§ **The records**
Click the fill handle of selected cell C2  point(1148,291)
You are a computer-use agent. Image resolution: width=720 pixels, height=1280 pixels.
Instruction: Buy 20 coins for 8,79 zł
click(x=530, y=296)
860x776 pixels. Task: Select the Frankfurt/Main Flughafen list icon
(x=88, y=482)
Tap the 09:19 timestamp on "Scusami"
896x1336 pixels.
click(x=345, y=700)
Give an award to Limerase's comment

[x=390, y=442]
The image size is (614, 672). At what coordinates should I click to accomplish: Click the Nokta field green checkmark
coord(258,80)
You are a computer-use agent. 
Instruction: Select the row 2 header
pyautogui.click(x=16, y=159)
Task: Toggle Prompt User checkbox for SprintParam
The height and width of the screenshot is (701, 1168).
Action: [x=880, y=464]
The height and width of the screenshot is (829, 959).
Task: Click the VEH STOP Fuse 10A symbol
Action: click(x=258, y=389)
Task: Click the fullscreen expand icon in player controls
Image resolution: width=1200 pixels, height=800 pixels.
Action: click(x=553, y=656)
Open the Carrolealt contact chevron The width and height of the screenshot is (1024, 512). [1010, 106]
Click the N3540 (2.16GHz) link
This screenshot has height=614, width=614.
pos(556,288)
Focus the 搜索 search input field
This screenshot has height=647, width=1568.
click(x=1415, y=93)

§ **Work request**
Going back over the entries above, copy word for word every line from the one that has "Tap the 09:19" on through the one that has "Task: Toggle Prompt".

§ **Answer space**
Tap the 09:19 timestamp on "Scusami"
896x1336 pixels.
click(x=345, y=700)
Give an award to Limerase's comment

[x=390, y=442]
The image size is (614, 672). At what coordinates should I click to accomplish: Click the Nokta field green checkmark
coord(258,80)
You are a computer-use agent. 
Instruction: Select the row 2 header
pyautogui.click(x=16, y=159)
Task: Toggle Prompt User checkbox for SprintParam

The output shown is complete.